The title of this album is based on Lenteurs et imprudence... (Slownesses and imprudence...), a working title for Fantaisie militaire and on his own "reflection on human relations". This album has been written and composed as Bashung became the father of a daughter and a feeling of "fear, injustice and incomprehension" fed by everyday news. For instance, Bashung said he composed the song "Dans la foulée" ("Following") after the "media backlash against Marie-José Pérec in Australia" during the Sydney Olympics when the athlete, because of pressure and a surge of paranoia, fled the competition. Shocked by the reaction of the media towards her, because of the expectations and after laudatory comments about her, he questions the system. Also, the song "Noir de monde" ("Heavily crowded" but in the sense of "What a dark world", "noir de monde" being a common language expression) is a denunciation of all the revisionists, those of history and others at a more personal scale. Alain Bashung also declared that after the success of Fantaisie militaire he wished to make "a tragic and sensual album".

From a technical viewpoint, Bashung was very careful about the sophistication of musics, arrangements, and even ambiance noises, using the computer technology as a recording tool and not for a question of technical quality.
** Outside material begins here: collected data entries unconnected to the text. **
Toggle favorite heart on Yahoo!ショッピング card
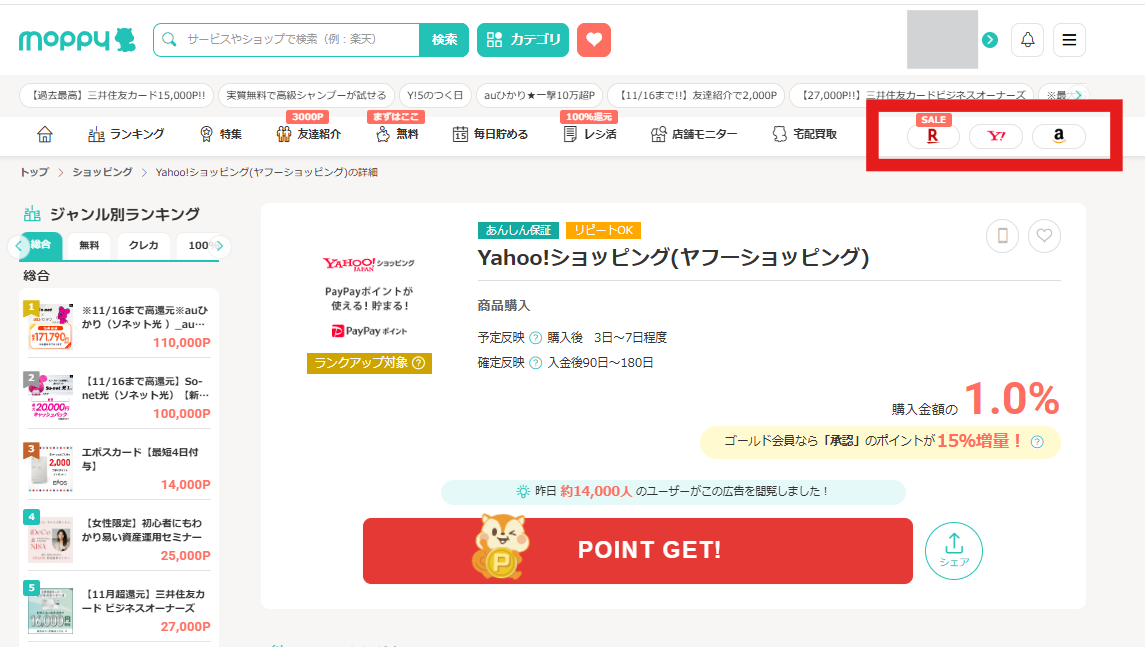The width and height of the screenshot is (1145, 647). click(1044, 236)
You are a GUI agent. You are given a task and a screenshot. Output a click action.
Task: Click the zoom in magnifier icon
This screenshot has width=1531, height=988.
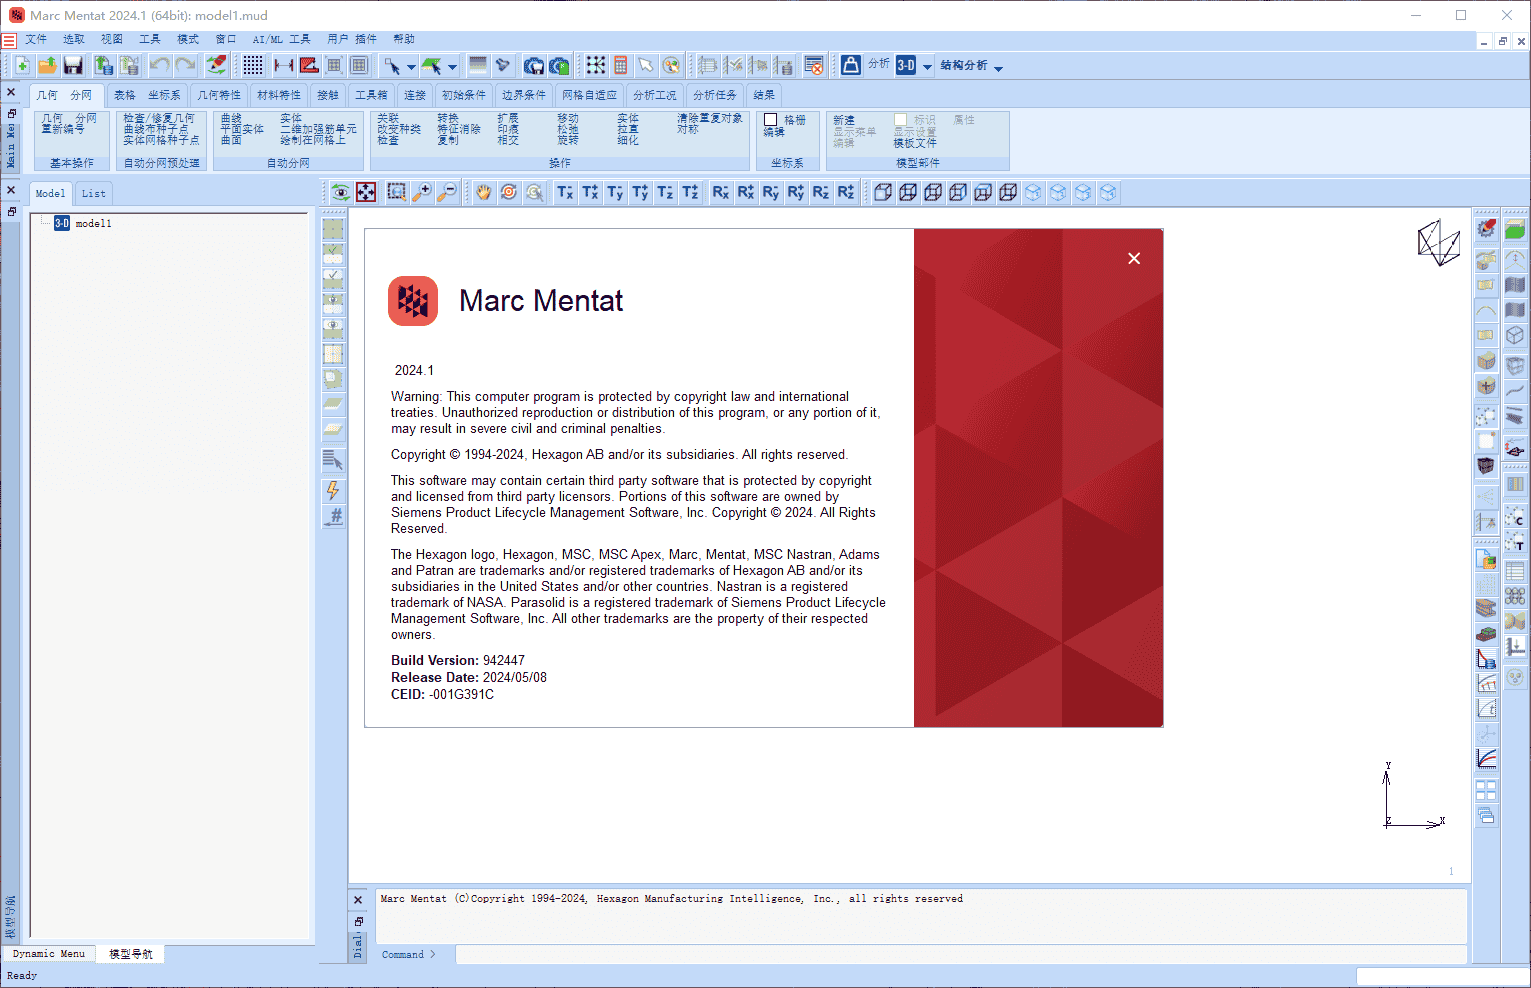422,192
The album is often spoken more than sung, like in the music of Serge Gainsbourg or Léo Ferré like for the singing of Desnos' poem or "Faisons envie" by Miossec.

== Reception ==

=== Critical reception ===
Critical reception was highly positive, with the album variously being called "a landmark" and "sublime", while the music was qualified as "dark" and "crepuscular". In a 2005 volume of L'actualité, a reviewer listed it alongside Fantaisie militaire as one of Bashung’s supreme achievements.

== Track listing ==

| No. | Title | Writer(s) | Length |
|---|---|---|---|
| 1. | "Tel" | Alain Bashung / Jean Fauque - Alain Bashung / Mobile in Motion | 5:39 |
| 2. | "Faites monter" | Alain Bashung / Jean Fauque - Alain Bashung / Ludovic Bource | 4:21 |
| 3. | "Je me dore" | Alain Bashung / Jean Fauque - Alain Bashung / Ludovic Bource | 5:05 |
| 4. | "Mes bras" | Alain Bashung / Jean Fauque - Alain Bashung / Mobile in Motion | 7:47 |
| 5. | "La Ficelle" | Alain Bashung / Jean Fauque - Alain Bashung / Arnaud Devos | 4:37 |
| 6. | "Noir de monde" | Alain Bashung / Jean Fauque - Alain Bashung / Mobile in Motion | 4:22 |
| 7. | "L'Irréel" | Alain Bashung / Jean Fauque - Alain Bashung / Mobile in Motion / Ludovic Bource / Jean Lamoot | 3:36 |
| 8. | "Jamais d'autre que toi" | Robert Desnos - Alain Bashung / Ludovic Bource / Jean Lamoot | 2:00 |
| 9. | "Est-ce aimer" | Alain Bashung / Jean Fauque - Alain Bashung / Arnaud Devos | 3:59 |
| 10. | "Le Dimanche à Tchernobyl" | Alain Bashung / Jean Fauque - Alain Bashung / Ludovic Bource / Mobile in Motion | 5:45 |
| 11. | "Dans la foulée" | Alain Bashung / Jean Fauque - Alain Bashung / Arnaud Devos / Arnaud Rebotini | 5:22 |
| 12. | "Faisons envie" | Christophe Miossec / Alain Bashung / - Alain Bashung / Mobile in Motion | 3:44 |
| 13. | "L'Imprudence" | Alain Bashung / Jean Fauque - Alain Bashung | 9:38 |

== Personnel ==

=== Musicians ===
- Alain Bashung - vocals, harmonica
- Marc Ribot - electric guitar, acoustic guitar
- Martyn Barker - drums, percussions
- Steve Nieve - organ, piano, tubular bells
- Simon Edwards - bass guitar, double bass, bendir
- Arto Lindsay - electric guitar
- Mino Cinélu - percussions, udu, chimes
- Ludovic Bource - accordion, Wurlitzer, memory Moog, glockenspiel, strings arrangements
- Arnaud Devos - electric guitar, vibraphone, percussions
- Mark Steylaerts - strings direction

== Charts ==

| Chart | Top position | Number of weeks in the Top 50 | Certification |
|---|---|---|---|
| France | 1 | 6 |  |
| Belgium | 2 | 6 |  |
| Switzerland | 46 | 3 |  |

==Certifications==

| Region | Certification | Certified units/sales |
| France (SNEP) | Gold | 100,000^{*} |
^{*} Sales figures based on certification alone.